As of Feb. 25, 2020, the World Health Organization reported 79,339 confirmed cases of novel coronavirus, also known as COVID-19. Thirty-four countries have reported cases, including 2,619 deaths.
The WHO has not declared COVID-19 as a pandemic — a situation defined somewhat vaguely by the WHO as “the worldwide spread of a new disease.”
Michael Vahey, assistant professor of biomedical engineering at the McKelvey School of Engineering at Washington University in St. Louis, researches viruses and the mechanisms and circumstances that make them more or less capable of reaching pandemic status.
In the past, the world has seen pandemics infect and kill millions: The 1918 influenza is estimated to have killed 50 million and the bubonic plague killed an estimated 25 million people in Europe — one third of the continent’s population.

○ ○ ○ ○

> _Problem set_:
(a) List every number of deaths that the passage on COVID-19 and pandemics reports.
(b) Does each statement agree with the passage on COVID-19 and pandemics? Answer yes or no for each, and quote the words that decide it. (i) The WHO has declared COVID-19 a pandemic. (ii) Michael Vahey is an assistant professor of biomedical engineering. (iii) Thirty-four countries have reported cases.
(c) Pick up the passage on COVID-19 and pandemics after its final sentence and write what comes next.
The listing that comes next is from a different source than the passage on COVID-19 and pandemics.

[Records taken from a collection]
○ ○ ○ ○

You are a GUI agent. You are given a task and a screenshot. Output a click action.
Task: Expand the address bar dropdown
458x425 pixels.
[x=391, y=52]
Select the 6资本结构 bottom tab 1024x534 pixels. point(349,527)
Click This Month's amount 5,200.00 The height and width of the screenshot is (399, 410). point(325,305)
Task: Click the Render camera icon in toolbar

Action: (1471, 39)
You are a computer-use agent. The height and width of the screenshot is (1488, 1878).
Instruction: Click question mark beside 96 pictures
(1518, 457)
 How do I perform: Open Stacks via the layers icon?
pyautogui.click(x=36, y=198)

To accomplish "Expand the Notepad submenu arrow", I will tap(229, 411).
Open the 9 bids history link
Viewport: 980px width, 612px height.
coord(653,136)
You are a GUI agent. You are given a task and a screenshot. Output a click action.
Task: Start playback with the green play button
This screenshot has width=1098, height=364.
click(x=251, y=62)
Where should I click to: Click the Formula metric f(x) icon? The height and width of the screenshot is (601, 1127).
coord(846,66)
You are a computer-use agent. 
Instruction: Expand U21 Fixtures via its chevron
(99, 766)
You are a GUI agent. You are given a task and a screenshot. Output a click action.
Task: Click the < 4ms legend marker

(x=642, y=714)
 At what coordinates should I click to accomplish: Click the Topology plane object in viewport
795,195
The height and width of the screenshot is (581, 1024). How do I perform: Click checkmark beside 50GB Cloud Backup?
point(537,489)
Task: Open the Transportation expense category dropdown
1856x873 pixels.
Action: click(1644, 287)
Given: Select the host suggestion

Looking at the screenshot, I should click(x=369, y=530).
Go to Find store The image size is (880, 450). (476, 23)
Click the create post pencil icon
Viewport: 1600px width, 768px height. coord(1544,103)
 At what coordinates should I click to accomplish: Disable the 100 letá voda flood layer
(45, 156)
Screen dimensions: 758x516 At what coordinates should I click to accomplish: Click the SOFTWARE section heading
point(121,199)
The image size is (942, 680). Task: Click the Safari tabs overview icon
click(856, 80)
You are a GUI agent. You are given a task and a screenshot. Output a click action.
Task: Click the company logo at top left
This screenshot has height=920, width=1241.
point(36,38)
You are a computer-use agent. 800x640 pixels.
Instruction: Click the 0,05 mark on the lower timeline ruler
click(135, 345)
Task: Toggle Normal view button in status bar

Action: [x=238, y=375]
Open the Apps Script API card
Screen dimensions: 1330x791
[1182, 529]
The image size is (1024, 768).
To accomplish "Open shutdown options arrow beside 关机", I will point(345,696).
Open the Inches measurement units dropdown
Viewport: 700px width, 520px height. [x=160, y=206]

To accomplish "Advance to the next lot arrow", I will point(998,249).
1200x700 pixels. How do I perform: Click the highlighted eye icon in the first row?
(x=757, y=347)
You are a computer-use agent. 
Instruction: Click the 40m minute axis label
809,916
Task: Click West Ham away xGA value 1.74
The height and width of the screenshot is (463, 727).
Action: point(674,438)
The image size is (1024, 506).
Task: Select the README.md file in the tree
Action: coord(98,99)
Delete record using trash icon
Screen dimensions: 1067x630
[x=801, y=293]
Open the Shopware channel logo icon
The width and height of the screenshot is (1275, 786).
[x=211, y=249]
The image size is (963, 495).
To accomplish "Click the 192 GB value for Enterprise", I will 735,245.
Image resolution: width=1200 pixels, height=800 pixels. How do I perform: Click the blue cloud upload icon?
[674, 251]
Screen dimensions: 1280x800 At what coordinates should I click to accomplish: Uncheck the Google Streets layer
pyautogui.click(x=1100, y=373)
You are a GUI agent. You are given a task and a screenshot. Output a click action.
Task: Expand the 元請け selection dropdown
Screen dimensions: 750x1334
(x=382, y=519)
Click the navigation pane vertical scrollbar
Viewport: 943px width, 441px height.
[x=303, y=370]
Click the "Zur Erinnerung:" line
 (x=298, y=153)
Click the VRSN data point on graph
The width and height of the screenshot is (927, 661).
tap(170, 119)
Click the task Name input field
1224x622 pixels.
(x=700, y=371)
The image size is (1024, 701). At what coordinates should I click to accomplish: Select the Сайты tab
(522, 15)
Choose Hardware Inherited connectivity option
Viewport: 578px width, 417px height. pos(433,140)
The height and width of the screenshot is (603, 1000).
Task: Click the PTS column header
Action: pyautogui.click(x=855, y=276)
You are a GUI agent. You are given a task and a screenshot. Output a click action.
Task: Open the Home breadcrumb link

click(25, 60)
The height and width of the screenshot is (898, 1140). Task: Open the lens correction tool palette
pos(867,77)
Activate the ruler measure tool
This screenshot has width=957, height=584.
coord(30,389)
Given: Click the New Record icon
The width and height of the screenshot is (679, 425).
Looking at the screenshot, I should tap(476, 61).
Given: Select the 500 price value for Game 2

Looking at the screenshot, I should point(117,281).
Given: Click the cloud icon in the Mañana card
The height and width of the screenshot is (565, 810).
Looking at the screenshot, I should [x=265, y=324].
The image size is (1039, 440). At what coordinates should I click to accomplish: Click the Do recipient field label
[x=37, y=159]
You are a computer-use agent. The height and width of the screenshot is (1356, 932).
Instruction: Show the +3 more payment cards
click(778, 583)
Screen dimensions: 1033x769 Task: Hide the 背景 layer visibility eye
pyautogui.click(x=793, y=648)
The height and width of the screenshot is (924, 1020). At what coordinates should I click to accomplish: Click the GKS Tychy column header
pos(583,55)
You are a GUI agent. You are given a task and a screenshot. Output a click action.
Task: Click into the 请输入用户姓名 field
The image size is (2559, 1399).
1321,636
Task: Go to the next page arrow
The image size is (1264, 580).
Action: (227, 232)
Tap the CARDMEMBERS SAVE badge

○ ○ ○ ○

> _Answers below_:
(a) 2,619 deaths (COVID-19); 50 million (the 1918 influenza); 25 million people in Europe (the bubonic plague)

(b)
(i) No: "The WHO has not declared COVID-19 as a pandemic"
(ii) Yes: "Michael Vahey, assistant professor of biomedical engineering"
(iii) Yes: "Thirty-four countries have reported cases"

(c)
In this video, Vahey explains the properties of a virus that allow it to spread so rapidly across the world, reaching pandemic status:
- Viruses that become pandemics are usually zoonotic in nature; they have made the leap from non-human animals into humans.
- Once in humans, viruses need to be able to survive and thrive in their new environment if they are to reach pandemic status.
- Pandemic viruses also need to be able to spread efficiently from human to human in order to infect people around the globe.
Vahey also offers some advice for predicting and preparing for emerging pandemics.
He is scheduled to speak Feb. 26 in Thailand at a National Institutes of Health Conference on Emerging Infectious Diseases in the Pacific Rim.